#### TASK OBJECTIVE
Output exactly those lines of the data that lie between the line containing "Artist Interview (107, 1872)" and the final line, both ends counted.

[Records from a data collection]
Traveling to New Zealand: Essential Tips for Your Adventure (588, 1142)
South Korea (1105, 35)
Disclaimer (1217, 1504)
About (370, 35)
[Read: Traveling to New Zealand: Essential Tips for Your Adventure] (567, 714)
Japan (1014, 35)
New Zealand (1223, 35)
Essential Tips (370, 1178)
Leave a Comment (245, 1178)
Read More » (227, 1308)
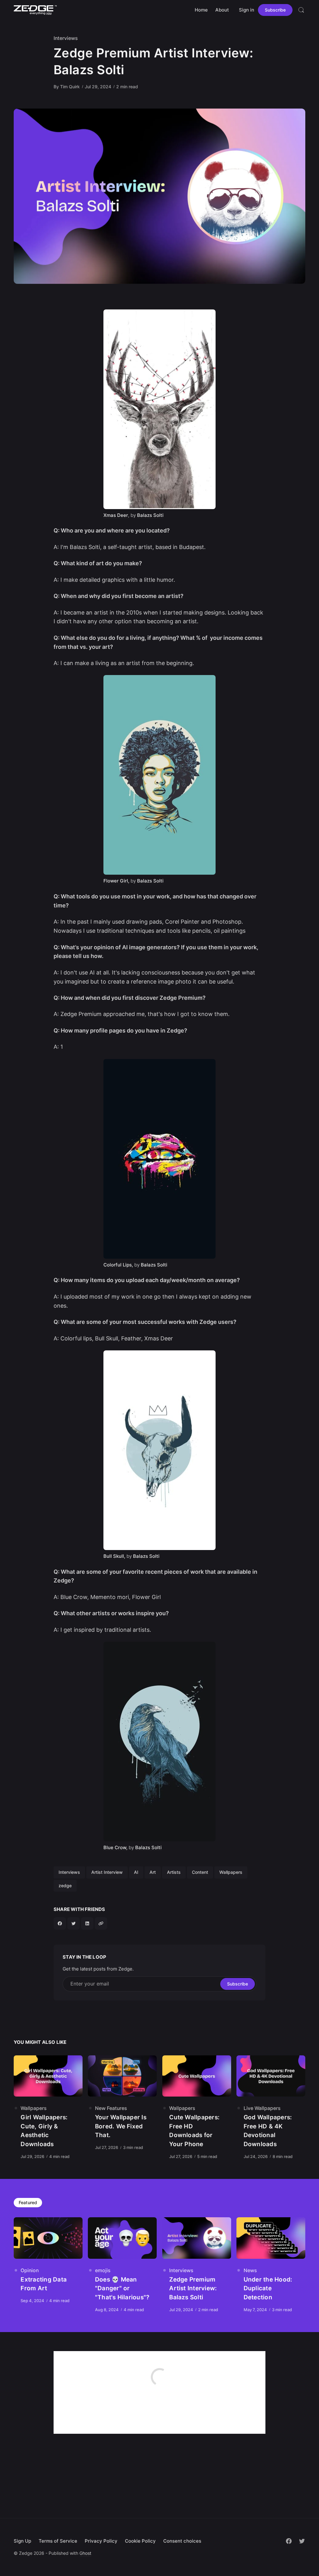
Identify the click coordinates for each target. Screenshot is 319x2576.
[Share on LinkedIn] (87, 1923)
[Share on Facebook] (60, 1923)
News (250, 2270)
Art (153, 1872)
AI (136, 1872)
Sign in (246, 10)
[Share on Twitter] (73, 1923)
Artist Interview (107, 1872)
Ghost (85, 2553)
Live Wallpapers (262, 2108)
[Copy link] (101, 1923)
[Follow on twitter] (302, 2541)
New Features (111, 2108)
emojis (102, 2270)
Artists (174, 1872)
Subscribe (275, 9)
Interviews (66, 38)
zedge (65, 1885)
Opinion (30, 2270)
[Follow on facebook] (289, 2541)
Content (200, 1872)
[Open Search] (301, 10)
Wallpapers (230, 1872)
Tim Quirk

#### SOLUTION
Artist Interview (107, 1872)
Ghost (85, 2553)
Live Wallpapers (262, 2108)
[Copy link] (101, 1923)
[Follow on twitter] (302, 2541)
New Features (111, 2108)
emojis (102, 2270)
Artists (174, 1872)
Subscribe (275, 9)
Interviews (66, 38)
zedge (65, 1885)
Opinion (30, 2270)
[Follow on facebook] (289, 2541)
Content (200, 1872)
[Open Search] (301, 10)
Wallpapers (230, 1872)
Tim Quirk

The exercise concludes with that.